◆ **Exercício escrito 1**
Transcreva sem nenhuma alteração o trecho das linhas de dados que vai daquela que contém "Image resolution: width=1568 pixels, height=388" até aquela que contém "Looking at the", incluindo as duas.
◆ **Exercício escrito 2**
Continue o texto sobre o surgimento do Partido Republicano a partir de onde ele termina.

◆ **Texto para leitura**
Com o agravamento das tensões entre Sul e Norte a respeito da expansão da escravidão, e entre os próprios abolicionistas sobre as melhores maneiras de se acabar com o império do Rei Algodão, o partido Whig, sempre recalcitrante sobre o tema, colapsou internamente, e surgiu o Partido Democrata, dividido em duas alas, uma moderada, dedicada a preservar os compromissos que davam base à União e com força em cidades como Nova York e Philadelphia, e outra, centrada nos estados sulistas, radicalmente pró-escravidão. Do realinhamento político ocorrido nesse período, surgiu também o Partido Republicano. Fundado em 1854 ele foi resultado da aliança entre whigs e democratas anti-escravocratas, nativistas do velho Know Nothing Party, protecionistas e fazendeiros livres do Oeste. O que lhes dava um ímpeto comum era tanto o temor de uma extensão incontrolada da escravidão para além dos limites do Sul quanto a necessidade, no seu entendimento, de uma modernização econômica dos Estados Unidos, sintetizada na famosa afirmação de Abraham Lincoln de que uma casa não podia ser meio-livre, meio-escrava ao mesmo tempo. “Tornar os homens livres”, lembra Heather Cox Richardson, era o resumo ideológico do novo partido, eleito à Presidência, com Lincoln, em 1860.

◆ **Dados fornecidos**
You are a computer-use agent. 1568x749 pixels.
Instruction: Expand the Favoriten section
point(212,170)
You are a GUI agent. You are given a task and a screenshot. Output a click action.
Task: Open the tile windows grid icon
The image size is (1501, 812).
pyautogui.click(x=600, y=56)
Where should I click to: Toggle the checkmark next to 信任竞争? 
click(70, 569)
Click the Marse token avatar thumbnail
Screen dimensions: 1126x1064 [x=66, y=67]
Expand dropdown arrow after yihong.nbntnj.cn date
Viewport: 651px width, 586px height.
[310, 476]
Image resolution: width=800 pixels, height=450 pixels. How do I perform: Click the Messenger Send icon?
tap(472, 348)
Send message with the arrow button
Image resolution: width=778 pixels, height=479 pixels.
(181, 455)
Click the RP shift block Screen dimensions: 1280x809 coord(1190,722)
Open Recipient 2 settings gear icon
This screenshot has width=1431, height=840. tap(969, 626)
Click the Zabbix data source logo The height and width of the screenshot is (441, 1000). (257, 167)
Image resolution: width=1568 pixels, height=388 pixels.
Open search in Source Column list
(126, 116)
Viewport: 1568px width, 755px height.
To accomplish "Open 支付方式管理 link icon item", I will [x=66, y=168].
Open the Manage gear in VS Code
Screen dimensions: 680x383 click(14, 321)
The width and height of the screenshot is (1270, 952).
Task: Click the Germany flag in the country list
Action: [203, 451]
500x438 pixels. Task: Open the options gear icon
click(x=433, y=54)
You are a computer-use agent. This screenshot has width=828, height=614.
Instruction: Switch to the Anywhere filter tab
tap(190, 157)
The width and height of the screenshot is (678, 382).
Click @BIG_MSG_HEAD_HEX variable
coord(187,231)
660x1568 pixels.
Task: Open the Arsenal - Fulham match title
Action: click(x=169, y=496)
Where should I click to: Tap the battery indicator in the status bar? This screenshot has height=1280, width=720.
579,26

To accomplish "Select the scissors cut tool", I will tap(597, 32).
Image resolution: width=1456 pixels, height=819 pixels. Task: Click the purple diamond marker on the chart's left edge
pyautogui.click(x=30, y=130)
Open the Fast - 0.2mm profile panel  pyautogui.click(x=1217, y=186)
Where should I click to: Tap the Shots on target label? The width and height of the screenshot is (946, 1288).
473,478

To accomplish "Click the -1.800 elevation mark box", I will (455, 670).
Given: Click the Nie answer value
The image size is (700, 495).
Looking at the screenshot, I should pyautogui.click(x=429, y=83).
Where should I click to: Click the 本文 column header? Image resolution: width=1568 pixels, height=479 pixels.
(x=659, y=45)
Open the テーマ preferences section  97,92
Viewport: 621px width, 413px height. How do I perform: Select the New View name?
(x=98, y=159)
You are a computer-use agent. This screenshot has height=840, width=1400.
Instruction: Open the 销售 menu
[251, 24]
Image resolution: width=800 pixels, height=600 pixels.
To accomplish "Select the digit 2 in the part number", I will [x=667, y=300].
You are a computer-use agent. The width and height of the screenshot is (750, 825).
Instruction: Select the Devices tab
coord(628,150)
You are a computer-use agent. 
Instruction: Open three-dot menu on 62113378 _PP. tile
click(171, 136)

◆ **Resposta esperada 1**
Image resolution: width=1568 pixels, height=388 pixels.
Open search in Source Column list
(126, 116)
Viewport: 1568px width, 755px height.
To accomplish "Open 支付方式管理 link icon item", I will [x=66, y=168].
Open the Manage gear in VS Code
Screen dimensions: 680x383 click(14, 321)
The width and height of the screenshot is (1270, 952).
Task: Click the Germany flag in the country list
Action: [203, 451]
500x438 pixels. Task: Open the options gear icon
click(x=433, y=54)
You are a computer-use agent. This screenshot has width=828, height=614.
Instruction: Switch to the Anywhere filter tab
tap(190, 157)
The width and height of the screenshot is (678, 382).
Click @BIG_MSG_HEAD_HEX variable
coord(187,231)
660x1568 pixels.
Task: Open the Arsenal - Fulham match title
Action: click(x=169, y=496)
Where should I click to: Tap the battery indicator in the status bar? This screenshot has height=1280, width=720.
579,26

To accomplish "Select the scissors cut tool", I will tap(597, 32).
Image resolution: width=1456 pixels, height=819 pixels. Task: Click the purple diamond marker on the chart's left edge
pyautogui.click(x=30, y=130)
Open the Fast - 0.2mm profile panel  pyautogui.click(x=1217, y=186)
Where should I click to: Tap the Shots on target label? The width and height of the screenshot is (946, 1288).
473,478

To accomplish "Click the -1.800 elevation mark box", I will (455, 670).
Given: Click the Nie answer value
The image size is (700, 495).
Looking at the screenshot, I should pyautogui.click(x=429, y=83).

◆ **Resposta esperada 2**
Esse triunfo marcaria o início da Guerra Civil e, após seu encerramento, do longo controle republicano no Executivo federal que duraria até 1933 e que seria concomitante à consolidação, depois do fim da Reconstrução, do domínio democrata no Sul segregacionista e supremacista branco – um virtual regime de partido único, graças à supressão de votos, perseguição de opositores, corrupção e violência política generalizada comum à região naqueles dias.

Tickets do Partido Republicano; União Nacional e o candidato Abraham Lincoln nas eleições de 1860 e 1864. (Biblioteca Do Congresso)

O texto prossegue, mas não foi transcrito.